Objetivo A — Indique todos os países mencionados no texto fornecido.

-------- Texto fornecido --------

Vitória em toda a linha da recapitalização da caixa?

Jaime Santos parece que não anda a ler as notícias ou confunde os desejos com a realidade.

E que tal ler um pouco mais?

Anónimo disse...

Ah.

Verdadeiramente dramático este choradinho misturado com uma tremenda irritação da parte de Herr Jose.

Ficou desarmado. Ficou sem palavras. E como tem que defender a Alemanha , como a sua alma ainda hoje chora pela derrota do nazi-fascismo, o que faz o simpatizante do eixo e de Pétain?

Tenta esconjurar, de forma um pouco idiota é certo, a responsabilidade para a Turquia e para a Grécia. ( coisa que, se se permite a linguagem é no mínimo abjecto)

Mas há mais. Não contente com o facto e enraivecido por chamarem o nome aos bois, retorna herr jose à arena. E de que se lembra o pobre coitado? Numa manobra própria dum verdadeiro cúmplice com os crimes dos nazis, tenta arrastar a Itália primeiro e depois a Rússia como se o direito internacional se escrevesse à medida dos interesses de extrema-direita derrotada na segunda grande guerra.

--------

Objetivo B — Reproduza nas entradas, sem qualquer alteração, as linhas que vão da que contém "You are a computer-use agent. Image" até à que contém "[x=37, y=11]", incluindo ambas.

-------- Entradas fornecidas --------

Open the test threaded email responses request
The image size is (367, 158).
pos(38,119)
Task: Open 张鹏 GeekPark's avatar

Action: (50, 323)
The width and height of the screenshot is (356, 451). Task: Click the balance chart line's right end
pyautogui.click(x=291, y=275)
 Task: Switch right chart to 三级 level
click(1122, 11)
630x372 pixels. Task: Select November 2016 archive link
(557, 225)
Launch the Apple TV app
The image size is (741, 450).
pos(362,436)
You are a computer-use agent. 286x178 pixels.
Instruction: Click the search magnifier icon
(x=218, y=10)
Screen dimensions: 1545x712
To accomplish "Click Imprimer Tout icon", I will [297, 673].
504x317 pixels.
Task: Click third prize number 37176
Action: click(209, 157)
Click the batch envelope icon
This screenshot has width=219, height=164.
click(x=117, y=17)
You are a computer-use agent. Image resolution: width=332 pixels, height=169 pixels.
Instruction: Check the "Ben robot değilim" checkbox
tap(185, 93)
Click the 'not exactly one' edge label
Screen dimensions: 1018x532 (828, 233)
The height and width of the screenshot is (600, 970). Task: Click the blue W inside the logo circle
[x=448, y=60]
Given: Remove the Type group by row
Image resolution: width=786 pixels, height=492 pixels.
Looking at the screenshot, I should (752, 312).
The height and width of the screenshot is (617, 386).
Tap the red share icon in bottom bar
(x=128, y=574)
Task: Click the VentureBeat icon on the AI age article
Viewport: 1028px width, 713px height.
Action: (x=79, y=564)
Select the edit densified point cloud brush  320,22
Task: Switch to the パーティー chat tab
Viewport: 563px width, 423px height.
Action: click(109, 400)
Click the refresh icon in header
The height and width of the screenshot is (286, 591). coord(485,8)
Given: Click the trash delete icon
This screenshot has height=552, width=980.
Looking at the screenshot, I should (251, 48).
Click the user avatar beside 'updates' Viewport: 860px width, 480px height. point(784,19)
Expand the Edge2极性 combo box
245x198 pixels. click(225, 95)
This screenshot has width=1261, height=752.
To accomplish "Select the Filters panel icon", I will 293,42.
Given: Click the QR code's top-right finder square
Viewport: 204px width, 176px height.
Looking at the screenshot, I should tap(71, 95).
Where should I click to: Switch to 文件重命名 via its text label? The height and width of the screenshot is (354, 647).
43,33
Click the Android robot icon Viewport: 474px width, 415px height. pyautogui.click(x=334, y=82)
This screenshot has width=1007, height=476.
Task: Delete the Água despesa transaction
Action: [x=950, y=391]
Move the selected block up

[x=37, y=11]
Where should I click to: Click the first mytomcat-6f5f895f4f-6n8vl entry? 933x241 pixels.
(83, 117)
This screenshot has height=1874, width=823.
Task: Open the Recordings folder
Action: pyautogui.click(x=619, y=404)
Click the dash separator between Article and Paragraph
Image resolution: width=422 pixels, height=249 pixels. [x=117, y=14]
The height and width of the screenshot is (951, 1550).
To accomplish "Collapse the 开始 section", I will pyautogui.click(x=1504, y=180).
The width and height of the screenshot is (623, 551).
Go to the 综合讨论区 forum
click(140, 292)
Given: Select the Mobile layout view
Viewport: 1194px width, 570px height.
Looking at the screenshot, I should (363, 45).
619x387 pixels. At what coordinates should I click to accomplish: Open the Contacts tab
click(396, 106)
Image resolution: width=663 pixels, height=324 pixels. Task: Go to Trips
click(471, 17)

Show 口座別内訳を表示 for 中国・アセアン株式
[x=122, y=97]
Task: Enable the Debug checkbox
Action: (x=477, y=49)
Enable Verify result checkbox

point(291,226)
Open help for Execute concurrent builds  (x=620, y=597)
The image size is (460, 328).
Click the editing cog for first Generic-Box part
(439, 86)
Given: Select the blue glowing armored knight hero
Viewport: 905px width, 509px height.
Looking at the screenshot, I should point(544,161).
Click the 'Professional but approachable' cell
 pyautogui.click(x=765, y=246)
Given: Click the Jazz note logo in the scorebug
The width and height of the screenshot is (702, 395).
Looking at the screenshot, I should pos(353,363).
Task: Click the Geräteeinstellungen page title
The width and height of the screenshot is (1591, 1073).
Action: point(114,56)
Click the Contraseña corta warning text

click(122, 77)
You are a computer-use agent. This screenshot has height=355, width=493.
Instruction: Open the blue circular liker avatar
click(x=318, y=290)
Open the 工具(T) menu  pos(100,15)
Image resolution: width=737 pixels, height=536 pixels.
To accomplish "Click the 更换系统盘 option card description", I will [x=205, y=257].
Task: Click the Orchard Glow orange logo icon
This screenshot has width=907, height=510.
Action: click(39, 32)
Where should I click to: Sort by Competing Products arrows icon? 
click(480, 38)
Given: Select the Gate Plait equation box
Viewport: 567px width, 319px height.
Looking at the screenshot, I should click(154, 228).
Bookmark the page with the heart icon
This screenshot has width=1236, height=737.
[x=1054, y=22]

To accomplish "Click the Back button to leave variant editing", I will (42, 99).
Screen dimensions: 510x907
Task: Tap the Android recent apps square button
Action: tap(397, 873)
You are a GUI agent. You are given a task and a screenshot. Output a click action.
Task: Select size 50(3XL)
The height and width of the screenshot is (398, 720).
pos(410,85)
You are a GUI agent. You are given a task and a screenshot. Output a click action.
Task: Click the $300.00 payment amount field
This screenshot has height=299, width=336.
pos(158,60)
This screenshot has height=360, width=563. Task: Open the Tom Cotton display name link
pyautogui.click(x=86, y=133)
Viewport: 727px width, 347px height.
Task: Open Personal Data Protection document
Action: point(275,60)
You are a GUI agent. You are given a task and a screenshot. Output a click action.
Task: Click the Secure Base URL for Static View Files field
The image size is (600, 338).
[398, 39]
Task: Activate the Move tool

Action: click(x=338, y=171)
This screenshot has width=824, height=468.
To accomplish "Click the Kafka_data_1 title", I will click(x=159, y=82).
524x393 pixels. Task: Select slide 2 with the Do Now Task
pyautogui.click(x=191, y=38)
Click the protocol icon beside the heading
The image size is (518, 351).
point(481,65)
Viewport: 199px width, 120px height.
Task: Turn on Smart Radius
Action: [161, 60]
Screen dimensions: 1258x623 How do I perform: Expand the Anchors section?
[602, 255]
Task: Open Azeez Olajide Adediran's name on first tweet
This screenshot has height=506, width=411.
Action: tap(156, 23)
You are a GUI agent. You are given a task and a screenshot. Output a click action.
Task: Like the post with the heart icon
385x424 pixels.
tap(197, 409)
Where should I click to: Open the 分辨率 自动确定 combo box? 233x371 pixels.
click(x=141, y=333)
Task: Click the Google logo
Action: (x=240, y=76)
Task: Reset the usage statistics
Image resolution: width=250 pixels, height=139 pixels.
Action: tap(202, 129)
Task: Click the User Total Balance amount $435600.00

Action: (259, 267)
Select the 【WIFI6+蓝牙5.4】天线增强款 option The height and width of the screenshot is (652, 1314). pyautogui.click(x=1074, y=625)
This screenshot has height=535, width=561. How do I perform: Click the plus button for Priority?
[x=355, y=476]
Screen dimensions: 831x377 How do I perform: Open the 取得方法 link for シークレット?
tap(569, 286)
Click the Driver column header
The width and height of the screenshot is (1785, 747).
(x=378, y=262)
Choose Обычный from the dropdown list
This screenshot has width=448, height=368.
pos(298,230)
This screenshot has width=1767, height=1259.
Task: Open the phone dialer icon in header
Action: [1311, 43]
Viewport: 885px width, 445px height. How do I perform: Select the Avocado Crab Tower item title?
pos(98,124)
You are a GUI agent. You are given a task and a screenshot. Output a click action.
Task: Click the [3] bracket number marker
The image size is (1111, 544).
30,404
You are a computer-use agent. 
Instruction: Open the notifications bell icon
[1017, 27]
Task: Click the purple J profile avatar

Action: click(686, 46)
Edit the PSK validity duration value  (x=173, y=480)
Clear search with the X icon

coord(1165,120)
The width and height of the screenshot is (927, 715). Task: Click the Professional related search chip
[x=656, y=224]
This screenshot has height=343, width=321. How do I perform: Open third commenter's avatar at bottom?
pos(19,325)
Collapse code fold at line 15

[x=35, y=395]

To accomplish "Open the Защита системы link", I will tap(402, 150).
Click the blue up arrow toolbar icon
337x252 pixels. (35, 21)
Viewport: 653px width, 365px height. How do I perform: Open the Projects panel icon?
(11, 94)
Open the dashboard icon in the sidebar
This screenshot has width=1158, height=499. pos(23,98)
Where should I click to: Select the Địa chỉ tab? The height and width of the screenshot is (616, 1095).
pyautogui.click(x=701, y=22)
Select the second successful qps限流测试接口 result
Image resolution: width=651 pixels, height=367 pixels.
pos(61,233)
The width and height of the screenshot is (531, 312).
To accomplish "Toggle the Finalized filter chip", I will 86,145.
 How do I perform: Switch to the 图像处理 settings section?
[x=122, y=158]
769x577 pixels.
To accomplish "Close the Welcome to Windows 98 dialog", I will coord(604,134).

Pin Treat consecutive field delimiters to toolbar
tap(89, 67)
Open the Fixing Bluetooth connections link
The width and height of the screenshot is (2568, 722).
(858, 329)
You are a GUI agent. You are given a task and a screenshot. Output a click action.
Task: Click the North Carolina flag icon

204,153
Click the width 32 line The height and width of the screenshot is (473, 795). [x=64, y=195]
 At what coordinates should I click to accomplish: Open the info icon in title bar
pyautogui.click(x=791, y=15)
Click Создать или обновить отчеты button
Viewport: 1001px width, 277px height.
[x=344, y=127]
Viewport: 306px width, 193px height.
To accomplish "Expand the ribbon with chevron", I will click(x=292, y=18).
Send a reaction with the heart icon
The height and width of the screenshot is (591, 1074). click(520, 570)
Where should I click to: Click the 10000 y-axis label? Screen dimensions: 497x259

--------

Resultado esperado A — Alemanha, Turquia, Grécia, Itália, Rússia

Resultado esperado B —
You are a computer-use agent. Image resolution: width=332 pixels, height=169 pixels.
Instruction: Check the "Ben robot değilim" checkbox
tap(185, 93)
Click the 'not exactly one' edge label
Screen dimensions: 1018x532 (828, 233)
The height and width of the screenshot is (600, 970). Task: Click the blue W inside the logo circle
[x=448, y=60]
Given: Remove the Type group by row
Image resolution: width=786 pixels, height=492 pixels.
Looking at the screenshot, I should (752, 312).
The height and width of the screenshot is (617, 386).
Tap the red share icon in bottom bar
(x=128, y=574)
Task: Click the VentureBeat icon on the AI age article
Viewport: 1028px width, 713px height.
Action: (x=79, y=564)
Select the edit densified point cloud brush  320,22
Task: Switch to the パーティー chat tab
Viewport: 563px width, 423px height.
Action: click(109, 400)
Click the refresh icon in header
The height and width of the screenshot is (286, 591). coord(485,8)
Given: Click the trash delete icon
This screenshot has height=552, width=980.
Looking at the screenshot, I should (251, 48).
Click the user avatar beside 'updates' Viewport: 860px width, 480px height. point(784,19)
Expand the Edge2极性 combo box
245x198 pixels. click(225, 95)
This screenshot has width=1261, height=752.
To accomplish "Select the Filters panel icon", I will 293,42.
Given: Click the QR code's top-right finder square
Viewport: 204px width, 176px height.
Looking at the screenshot, I should tap(71, 95).
Where should I click to: Switch to 文件重命名 via its text label? The height and width of the screenshot is (354, 647).
43,33
Click the Android robot icon Viewport: 474px width, 415px height. pyautogui.click(x=334, y=82)
This screenshot has width=1007, height=476.
Task: Delete the Água despesa transaction
Action: [x=950, y=391]
Move the selected block up

[x=37, y=11]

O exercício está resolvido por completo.